### LISTE DES TÂCHES
A – Dans l'extrait sur Lawrence Lessig et Obama, à quel montant maximal la contribution de chaque citoyen serait-elle limitée dans une « citizen-funded election » ?
B – Résumez sous forme de liste le paragraphe de l'extrait sur Lawrence Lessig et Obama qui commence par « Dommage donc. », en gardant ses faits principaux.

──────── EXTRAIT DE PAGE

Selon Lawrence Lessig, c’est dans cette remise sur les rails de la démocratie américaine que le message du candidat Obama était radicalement différent des autres candidats et notamment de sa concurrente directe Hillary Clinton. Ce message était la source d’un grand espoir. Et dit tout net, jusqu’ici il est passé à côté et n’a pas pris le taureau par les cornes, pas parce qu’il est trop conservateur, trop liberal, mais parce qu’il était a eu une approche « trop conventionnelle » de la présidence et de la politique.
Et c’est là où la charge de Lawrence Lessig (qui a côtoyé plusieurs années Obama en tant que professeur de droit à l’université de Chicago) est forte et accable Obama. Comme ses prédécesseurs et malgré son discours de candidat, le 44e président est, jusqu’ici, passé à côté de la mission qu’il s’était lui-même attribuée.
Dommage donc. A supposer que cette thèse soit juste – difficile de se faire une idée précise d’aussi loin, même si l’argumentation déployée par Lawrence Lessig semble construite et pas volontairement à charge (Il se décrit lui-même comme un supporter d’Obama), il faut dire qu’Obama a eu une montagne de problèmes, certains connus comme les guerres en Irak ou en Afghanistan, d’autres plutôt inattendus comme la crise qui, paradoxalement a été un facteur important de son élection. Et puis, de l’avis de tous les analystes, une grande partie de son emploi du temps de cette première année a été utilisée pour mener à bien ce projet de réforme de la couverture maladie. Alors qu’il est si près du but, ce projet risque d’être remis en question par l’élection d’un républicain à la succession de Ted Kennedy – un des artisans de cette réforme – qui casse la majorité qualifiée des 60 sénateurs.
Maintenant, après les critiques, les solutions. Deux idées, assez simples au demeurant – pourraient résoudre une partie du problème.
La première – proposée en son temps par Theodore Roosevelt – réside sous l’appellation citizen-funded election. Seuls les citoyens peuvent apporter leur contribuer au financement des campagnes électorales à concurrence de 100 dollars maximum par citoyen. Ce qu réduirait sérieusement les budgets, mais ce n’est pas trop grave dans la mesure où tous les candidats seraient à égalité
Le seconde consisterait à interdire à membre du Congrès de travailler pour un lobby, directement ou indirectement, pendant sept ans après la fin de son mandant.

────────────────
──────── DONNÉES

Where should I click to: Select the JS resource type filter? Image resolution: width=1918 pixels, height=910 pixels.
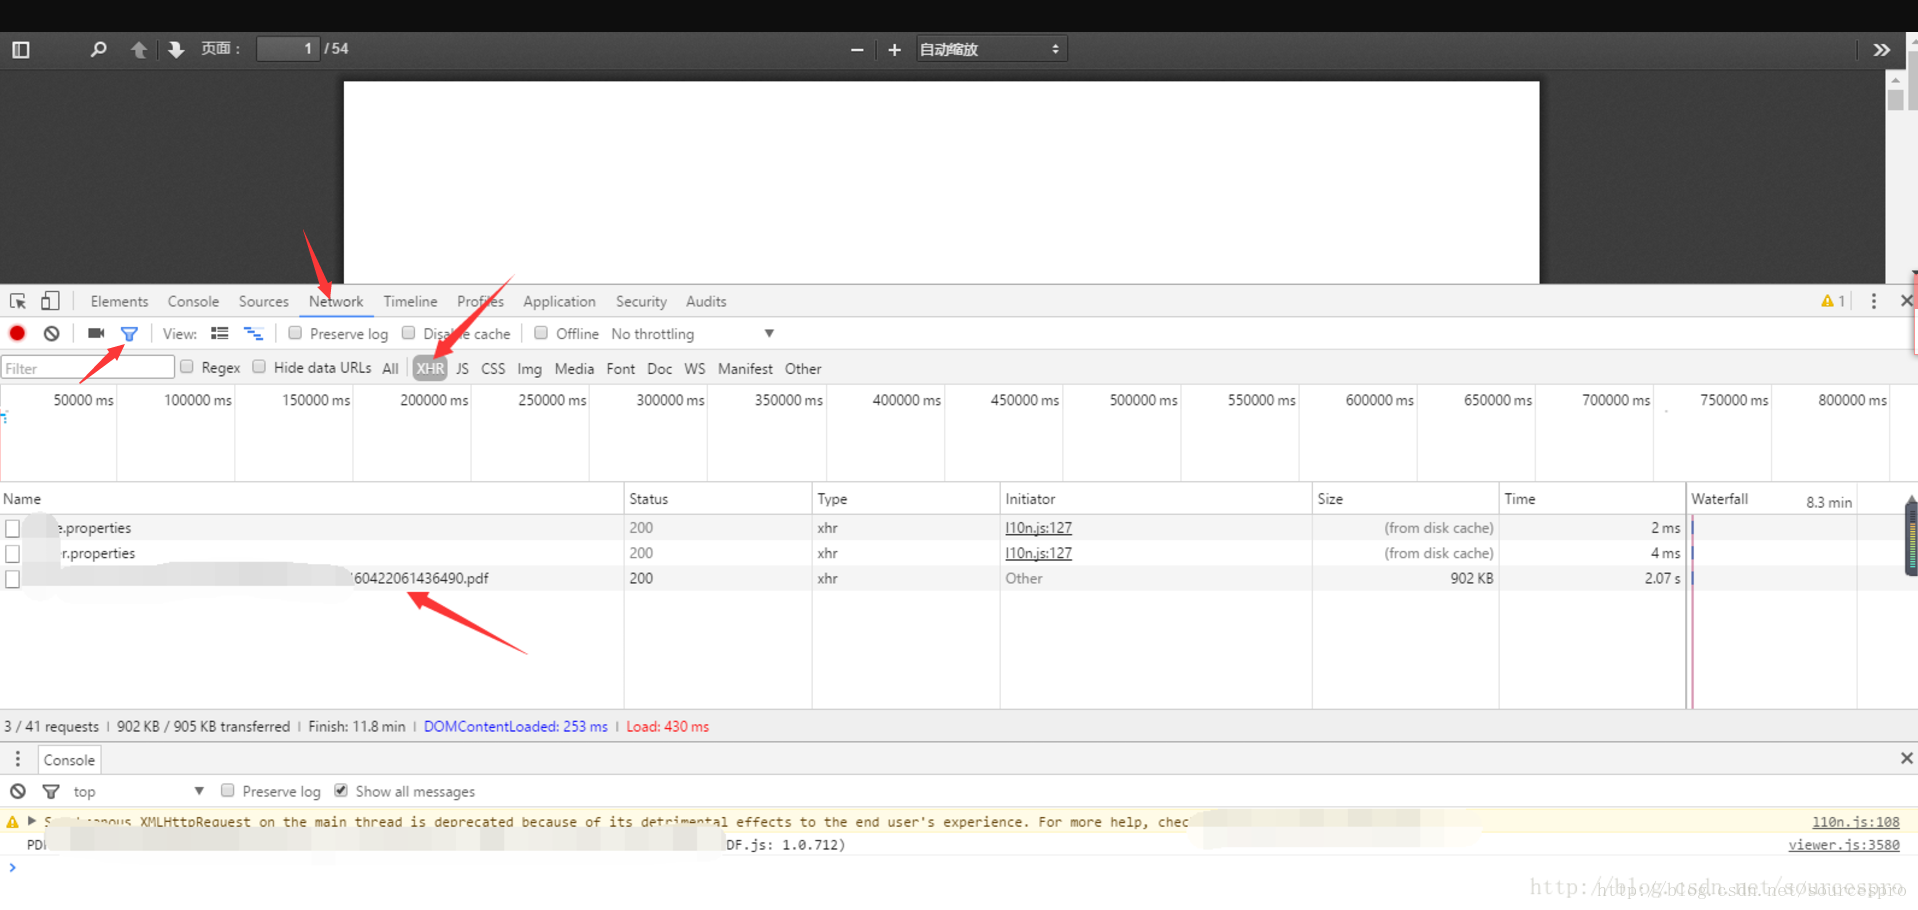tap(462, 368)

────────────────

### RÉSULTATS
A – À 100 dollars maximum par citoyen.

B –
- La thèse de Lawrence Lessig semble construite et pas volontairement à charge. Il se décrit lui-même comme un supporter d'Obama.
- Obama a eu une montagne de problèmes. Certains étaient connus, comme les guerres en Irak et en Afghanistan. D'autres étaient inattendus, comme la crise, qui a paradoxalement joué un rôle important dans son élection.
- Selon tous les analystes, une grande partie de sa première année a été consacrée à la réforme de la couverture maladie.
- Ce projet, pourtant proche du but, risque d'être remis en question. Un républicain a été élu à la succession de Ted Kennedy, l'un des artisans de la réforme, ce qui casse la majorité qualifiée des 60 sénateurs.